Twitter and Facebook went through a major test of how they'll handle potential misinformation on a grand scale when they took action Wednesday against a New York Post article about Democratic presidential candidate Joe Biden and his son. Though it's still too early to judge the social networks' responses, their moves set the stage for what's to come on Election Day and during the chaos that's expected to follow.
Millions of Americans are expected to vote by mail this election because of, which means it'll take longer than usual to count all the votes coming in. The delay in getting the results presents a ripe opportunity for misinformation on social networks, and it'll be a critical test of how Facebook and Twitter react. Their decisions are bound to raise further questions about their role in controlling the information on their platforms.

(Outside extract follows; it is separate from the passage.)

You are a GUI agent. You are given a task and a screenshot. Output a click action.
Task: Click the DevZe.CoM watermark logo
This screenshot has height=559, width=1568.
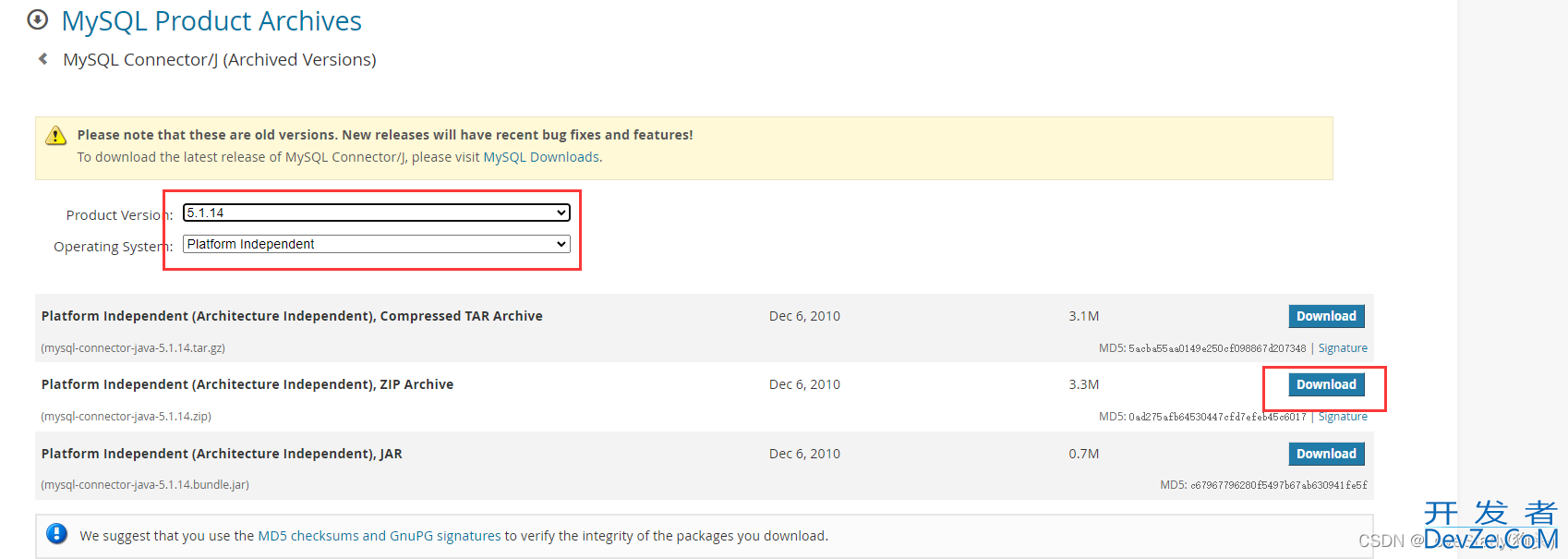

They've already seen backlash. Some lawmakers are criticizing Facebook and Twitter for their actions, comparing the moves to censorship. The social networks limited the spread of the New York Post article, which alleged that leaked emails show Biden's son introducing a Ukrainian energy executive to the former vice president. Multiple disinformation experts have called out the article as highly suspicious and potentially mirroring a hack-and-leak operation similar to what Russian actors did to Hillary Clinton's campaign in 2016.
Facebook and Twitter have taken stronger stances against political misinformation, but the steps they took Wednesday grabbed national attention, and Trump supporters and Republican lawmakers are arguing that the companies are interfering with the election.
It's a stark contrast to three years ago, when Democratic lawmakers criticized Facebook and Twitter for not doing enough against Russian disinformation campaigns.
Whether you think the social networks are stopping misinformation or interfering with politics, you can expect things to get much more chaotic on Election Day, or, as many election officials are starting to call it, Election Week.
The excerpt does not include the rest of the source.